Scen.: Jacques Doniol-Valcroze, Jean-José Richer. F.: Roger Fellous. M.: Nadine Marquand. Mus.: Serge Gainsbourg. Int.: Françoise Brion (Miléna), Alexandra Stewart (Séraphine ‘Fifine’), Paul Guers (Jean-Paul), Jacques Riberolles (Robert), Gérard Barray (Miguel), Michel Galabru (César), Bernadette Lafont (Prudence), Florence Loinod (Florence). Prod.: Pierre Braunberger per Les Films de la Pléiade. DCP. D.: 95’.
Jacques Doniol-Valcroze (1920-1989) started his career as a cinema critic in the 1940s, writing for “Cinémonde”, “La Revue du cinéma” and “Le Nouvel Observateur”. He helped set up the renowned film society Objectif 49 and then went on to co-found “Cahiers du cinéma” in 1951, in the years leading up to the French New Wave. Editor-in-chief of “Cahiers” until 1961, he published a novel, Les Portes du Baptistère, in 1955, began acting occasionally alongside his work as a critic (for Jean Cocteau, Pierre Kast, Jacques Rivette and then for Alain Resnais, Alain Robbe-Grillet, Jean-Daniel Pollet, Claude Lelouch and Michel Deville) and directed short films. In 1959, the same year as the release of The 400 Blows and the filming of Breathless, he shot his first feature film, L’Eau à la bouche, produced by Pierre Braunberger, which was released the following year and is considered, alongside Le Cœur battant (1961) and La Maison des bories (1970), his most successful film.

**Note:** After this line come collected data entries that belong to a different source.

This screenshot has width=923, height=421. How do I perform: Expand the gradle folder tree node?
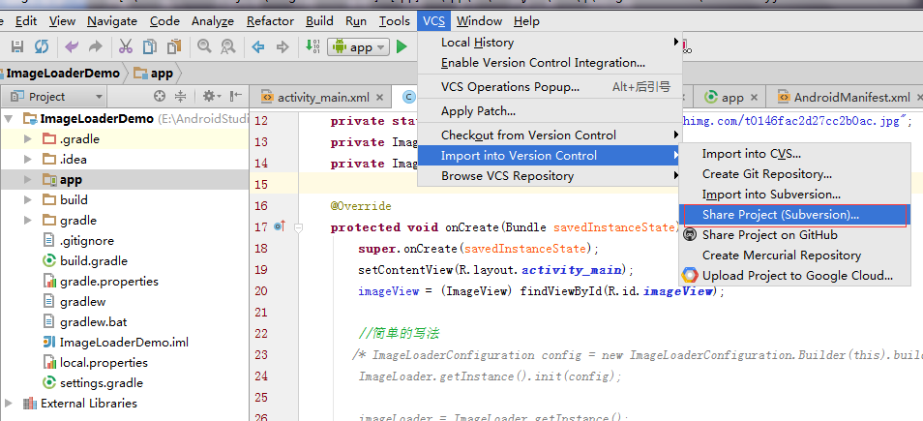28,221
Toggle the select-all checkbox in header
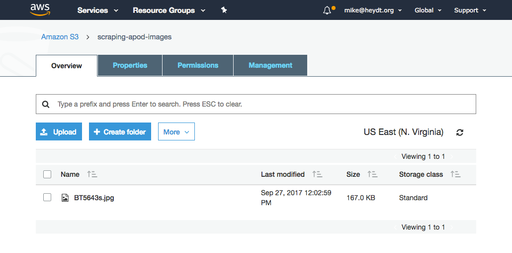Image resolution: width=512 pixels, height=253 pixels. (x=47, y=174)
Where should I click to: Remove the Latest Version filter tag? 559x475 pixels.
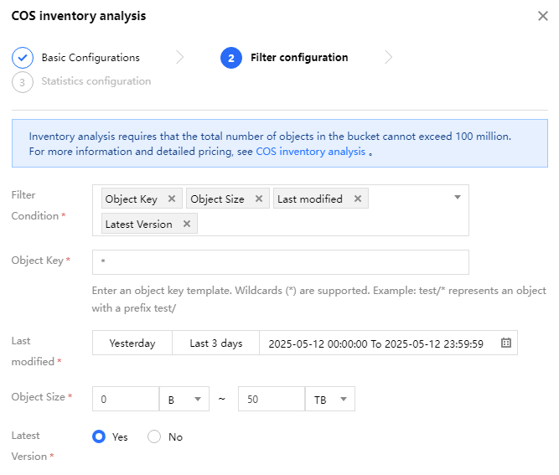tap(187, 225)

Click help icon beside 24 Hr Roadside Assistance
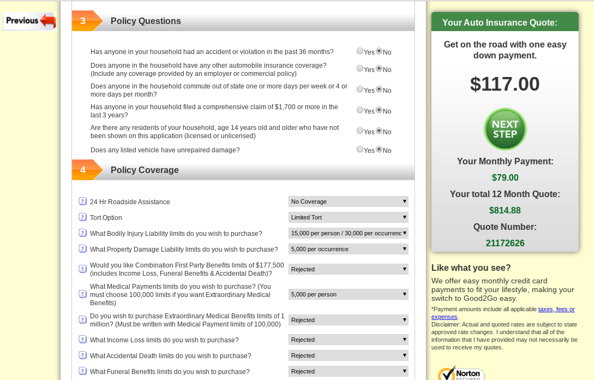(x=83, y=201)
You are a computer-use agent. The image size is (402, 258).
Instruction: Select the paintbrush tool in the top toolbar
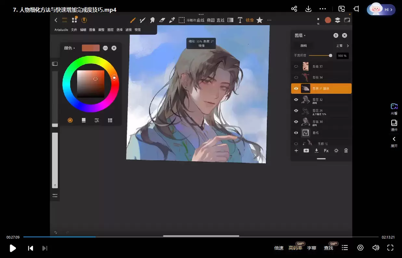pos(133,20)
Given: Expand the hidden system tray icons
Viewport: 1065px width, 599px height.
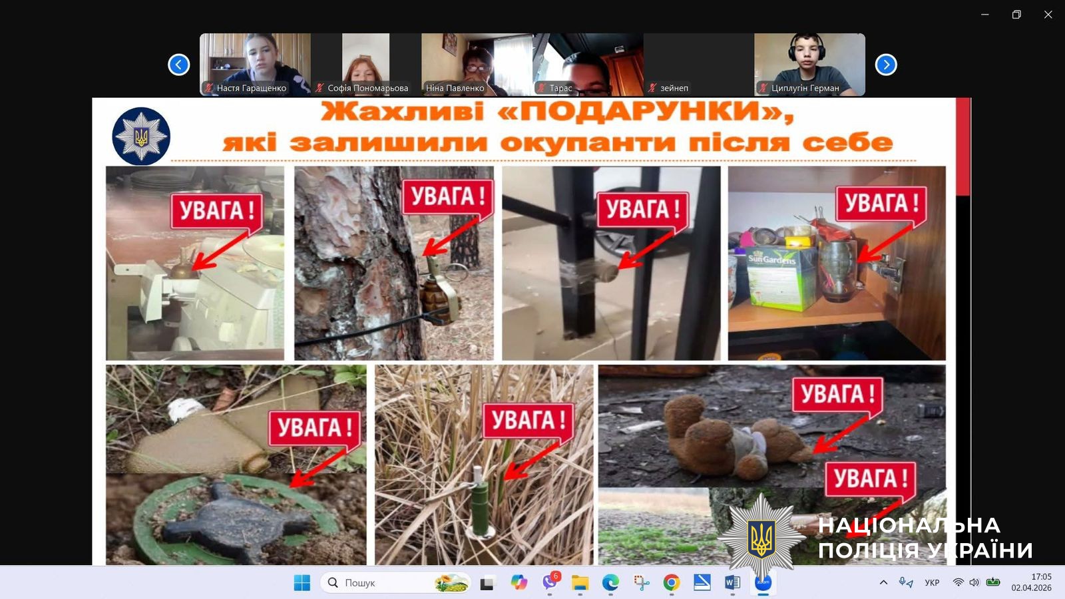Looking at the screenshot, I should pyautogui.click(x=883, y=583).
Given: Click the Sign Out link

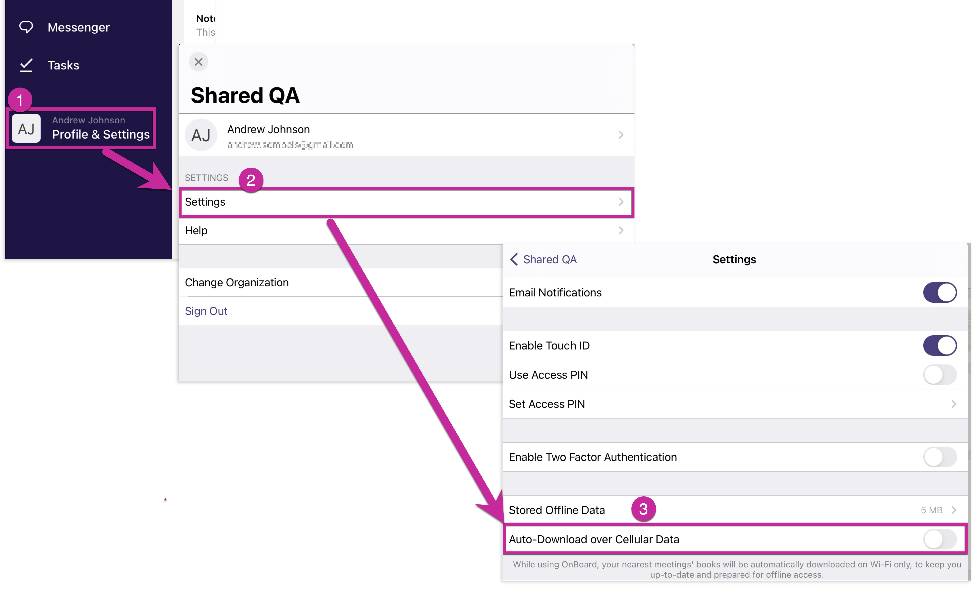Looking at the screenshot, I should pyautogui.click(x=206, y=311).
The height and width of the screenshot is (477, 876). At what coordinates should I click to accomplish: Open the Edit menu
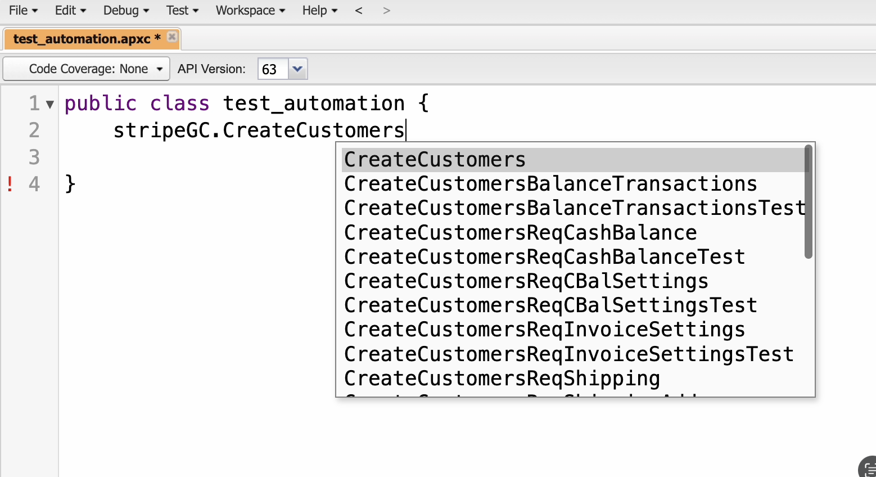pos(70,11)
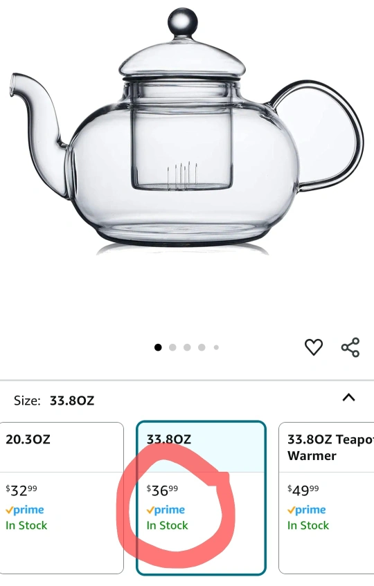Click the $32.99 price
This screenshot has height=586, width=374.
21,490
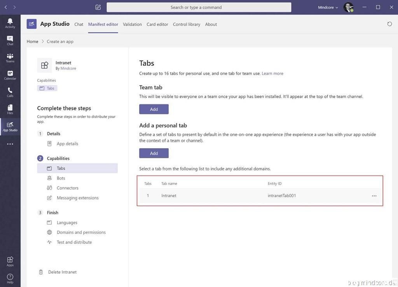Switch to the Card editor tab
398x287 pixels.
[157, 24]
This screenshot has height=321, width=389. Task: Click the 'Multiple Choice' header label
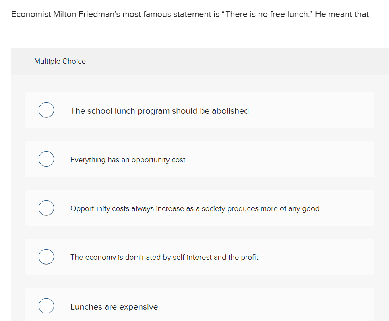(x=60, y=61)
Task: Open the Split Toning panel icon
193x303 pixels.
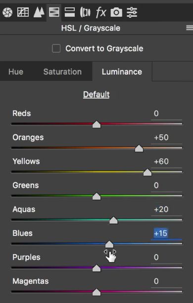Action: point(70,12)
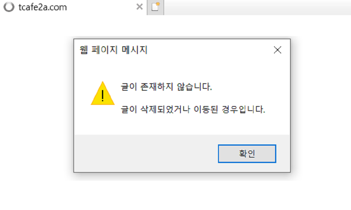Click the loading spinner icon in the tab
Screen dimensions: 351x210
coord(9,7)
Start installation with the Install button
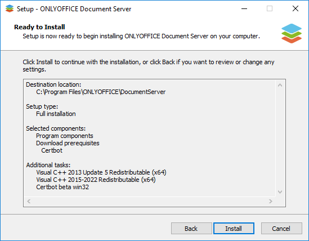The height and width of the screenshot is (241, 309). (234, 229)
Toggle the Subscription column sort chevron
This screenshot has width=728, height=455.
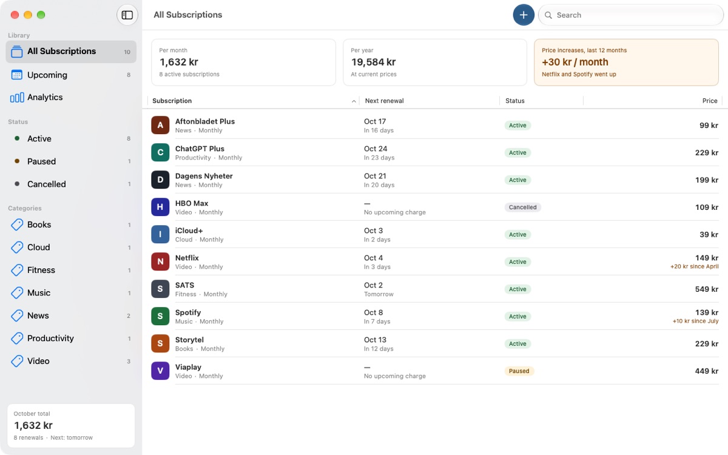(x=354, y=101)
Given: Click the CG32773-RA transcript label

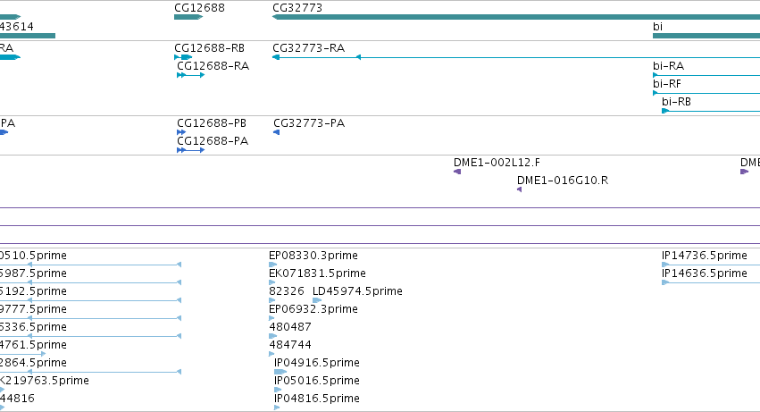Looking at the screenshot, I should (308, 48).
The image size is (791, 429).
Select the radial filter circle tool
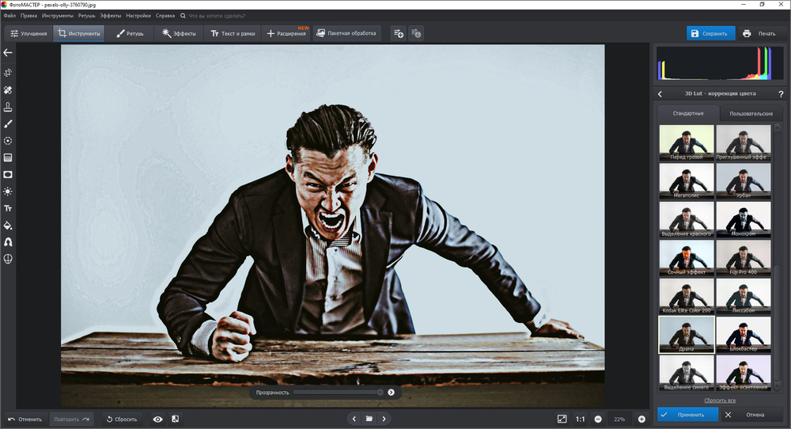pyautogui.click(x=8, y=141)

After the death of Lady Henriette, the three young heirs, Miléna, Séraphine and Jean-Paul, are summoned by a lawyer to the deceased’s baroque château in Céret (Pyrénées-Orientales). However, Robert, Séraphine’s boyfriend and a friend of Jean-Paul, pretends to be the latter (who is late in arriving) to seduce Miléna. Meanwhile, the clumsy butler César (Michel Galabru) woos the young maid Prudence, who discovers the real identity of Robert, while Séraphine courts the attention of the lawyer. Echoing to some extent Musset’s On ne badine pas avec l’amour, Doniol-Valcroze orchestrates a riotous dance that glides along on sentiments with grace and lightness in the sensual atmosphere of the Midi region and in the labyrinthine and enchanted rooms of the château, the ideal setting. The female characters (played by the brilliant Françoise Brion, Bernadette Lafont and Alexandra Stewart) are given centre stage, as would become common in his subsequent films, bringing out their charm, mischief and beauty. A crucial part of the film’s mood is the Serge Gainsbourg song “Je t’en prie, ne sois pas farouche / Quand me vient l’eau à la bouche” (“Please do not be shy when my mouth waters”).